That was a lot of work just to get the information we wanted, though not nearly as much as if we had to write our own code to handle the HTTP request and to parse what we wanted from the HTML response.
The problem is that HTML is typically intended for your browser to render, not necessarily for you to dig through and extract bits of information.
Often when data is meant to be consumed by other programs, it will be exposed through an API (application programming interface) to make it simpler to write code to interact with.

## APIs

Luckily for us, there exists a [Star Wars API](https://swapi.co/documentation)!
APIs typically have different URLs to organize the information they provide.
Looking through the documentation, there's a URL for dealing with the films:

In [9]:
response = requests.get('https://swapi.co/api/films')
response.status_code

200

Success! Let's take a peek at the data returned:

In [10]:
response.text[:1000]

'{"count":7,"next":null,"previous":null,"results":[{"title":"A New Hope","episode_id":4,"opening_crawl":"It is a period of civil war.\\r\\nRebel spaceships, striking\\r\\nfrom a hidden base, have won\\r\\ntheir first victory against\\r\\nthe evil Galactic Empire.\\r\\n\\r\\nDuring the battle, Rebel\\r\\nspies managed to steal secret\\r\\nplans to the Empire\'s\\r\\nultimate weapon, the DEATH\\r\\nSTAR, an armored space\\r\\nstation with enough power\\r\\nto destroy an entire planet.\\r\\n\\r\\nPursued by the Empire\'s\\r\\nsinister agents, Princess\\r\\nLeia races home aboard her\\r\\nstarship, custodian of the\\r\\nstolen plans that can save her\\r\\npeople and restore\\r\\nfreedom to the galaxy....","director":"George Lucas","producer":"Gary Kurtz, Rick McCallum","release_date":"1977-05-25","characters":["https://swapi.co/api/people/1/","https://swapi.co/api/people/2/","https://swapi.co/api/people/3/","https://swapi.co/api/people/4/","https://swapi.co/api/people/5/","https://swapi.co

This response is not HTML but [JSON](https://www.json.org/), a popular format for web APIs as it's easy for both humans and code to read.
It's so common that `requests` has an easy way to convert it into a Python dictionary:

In [11]:
results = response.json()
results.keys()

dict_keys(['count', 'next', 'previous', 'results'])
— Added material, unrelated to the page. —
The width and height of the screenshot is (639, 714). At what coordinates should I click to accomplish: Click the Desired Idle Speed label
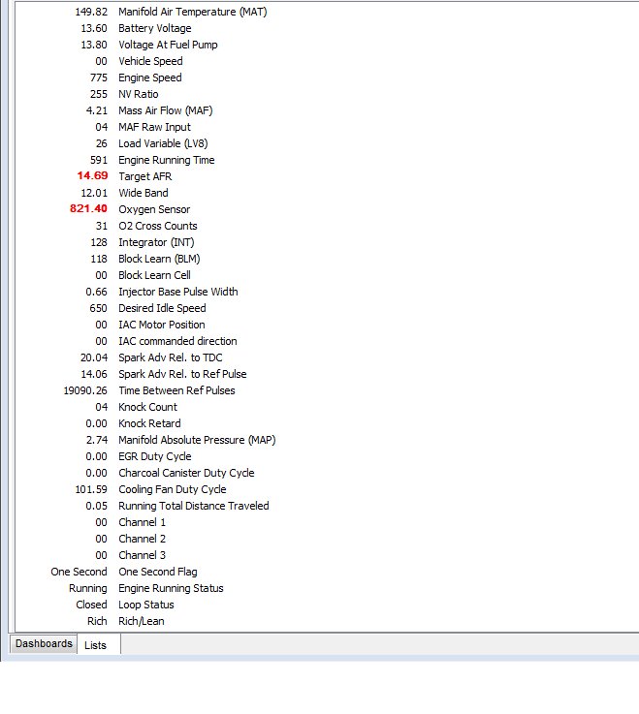click(162, 308)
It looks like what we need is under the 'results' key.
Let's take a peek at the data returned for one of the films:

In [12]:
films = results['results']
films[0]

{'title': 'A New Hope',
 'episode_id': 4,
 'opening_crawl': "It is a period of civil war.\r\nRebel spaceships, striking\r\nfrom a hidden base, have won\r\ntheir first victory against\r\nthe evil Galactic Empire.\r\n\r\nDuring the battle, Rebel\r\nspies managed to steal secret\r\nplans to the Empire's\r\nultimate weapon, the DEATH\r\nSTAR, an armored space\r\nstation with enough power\r\nto destroy an entire planet.\r\n\r\nPursued by the Empire's\r\nsinister agents, Princess\r\nLeia races home aboard her\r\nstarship, custodian of the\r\nstolen plans that can save her\r\npeople and restore\r\nfreedom to the galaxy....",
 'director': 'George Lucas',
 'producer': 'Gary Kurtz, Rick McCallum',
 'release_date': '1977-05-25',
 'characters': ['https://swapi.co/api/people/1/',
  'https://swapi.co/api/people/2/',
  'https://swapi.co/api/people/3/',
  'https://swapi.co/api/people/4/',
  'https://swapi.co/api/people/5/',
  'https://swapi.co/api/people/6/',
  'https://swapi.co/api/people/7/',
  'htt

We could grab all the titles:

In [13]:
[film['title'] for film in films]

['A New Hope',
 'Attack of the Clones',
 'The Phantom Menace',
 'Revenge of the Sith',
 'Return of the Jedi',
 'The Empire Strikes Back',
 'The Force Awakens']

It looks like this API doesn't have data for "The Last Jedi" yet, but that's ok.
It's a lot easier to work with than parsing HTML from the Wikipedia page!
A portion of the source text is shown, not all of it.